BRANO DEL TESTO
GENOVA - Le cose intoccabili a Genova sono la comunità di Sant’Egidio, la Gigi Ghirotti, la comunità di San Benedetto e il Ceis. Ghirotti e Ceis celebrano quest’anno due importanti anniversari, i quarant’ anni dell’ associazione che assiste i malati terminali di tumore e i cinquanta della creatura inventata nel 1974 da Bianca Costa. E dietro queste magnifiche realtà genovesi ci sono o ci sono state alcune persone. Il professor Franco Henriquet per esempio, l’indimenticabile Don Gallo e Bianca Costa, la “signora della solidarietà”.

Di lei voglio parlare oggi proprio in occasione del ricordo della sua associazione che nel pieno dell’esplosione del fenomeno della droga che squassava giovani vite e distruggeva famiglie di ogni estrazione sociale, decise che invece di fare la signora della “Genova-bene” (orrendo termine usato ancora oggi, ahimé) si sarebbe occupata di queste vittime emarginate.

Ricordo che alla fine degli anni Settanta decidemmo in cronaca al “Decimonono” di mandare un giovane cronista a contare quante siringhe usate avrebbe trovato la mattina in uno dei più popolari giardinetti di Genova. Antonio Tempera, munito di guanti protettivi tornò in redazione con un numero impressionante contato tra le aiuole.

Pochi anni dopo la giornalista Maria Latella raccontò della conta delle siringhe “ufficiale” e della vendita delle stesse nelle farmacie: ogni giorno in poco più di due, ore dall’una alle tre e mezzo del pomeriggio, si vendevano a Genova seimila siringhe nelle tredici farmacie di turno in quella fascia oraria nel centro. Commentava allora il dottor Tettoni segretario dell’ordine dei farmacisti che il dato poteva essere addirittura per difetto.
L’eroina dilagava come un’epidemia.

Bianca Costa voleva aiutare nel modo più “moderno” possibile i ragazzi a uscire dalla droga.
Lo fece col suo Ceis il Centro di Solidarietà, aiutata dalla sua solida famiglia (Enrico ancora oggi presiede l’associazione) con una sua filosofia: trasmettere a questi giovani disperati la voglia di amare e di vivere. Lo fece partendo dalla forza della sua fede, ma aggiungendo a questa una buona dose di coraggio.

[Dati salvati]
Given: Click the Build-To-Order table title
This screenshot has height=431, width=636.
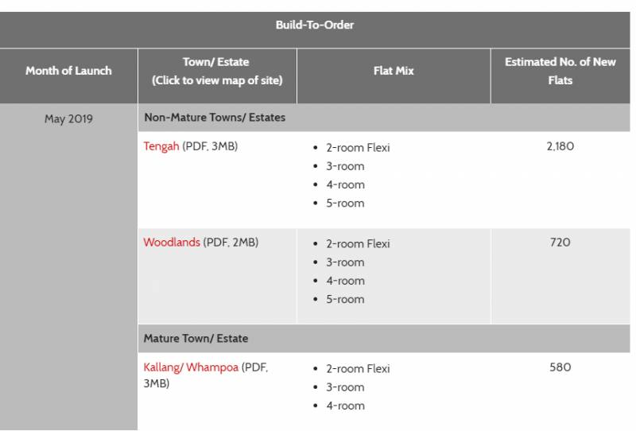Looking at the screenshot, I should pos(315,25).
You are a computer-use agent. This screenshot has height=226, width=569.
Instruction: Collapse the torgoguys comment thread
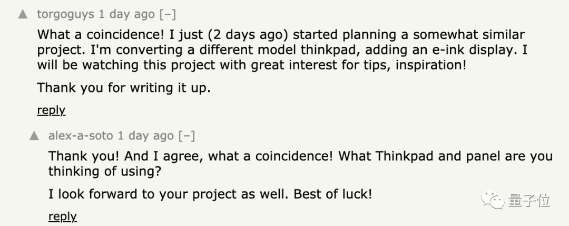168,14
---
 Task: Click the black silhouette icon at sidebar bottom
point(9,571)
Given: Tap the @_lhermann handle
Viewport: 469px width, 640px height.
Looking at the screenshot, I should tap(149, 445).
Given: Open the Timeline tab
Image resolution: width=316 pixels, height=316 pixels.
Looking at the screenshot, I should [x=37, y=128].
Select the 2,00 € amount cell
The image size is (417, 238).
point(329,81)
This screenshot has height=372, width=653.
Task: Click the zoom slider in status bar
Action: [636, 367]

ESERCIZIO
Secondo il brano su Bianca Costa, quante siringhe si vendevano ogni giorno a Genova nelle farmacie di turno del centro?

LA TUA RISPOSTA
Seimila siringhe, nelle tredici farmacie di turno, dall'una alle tre e mezzo del pomeriggio.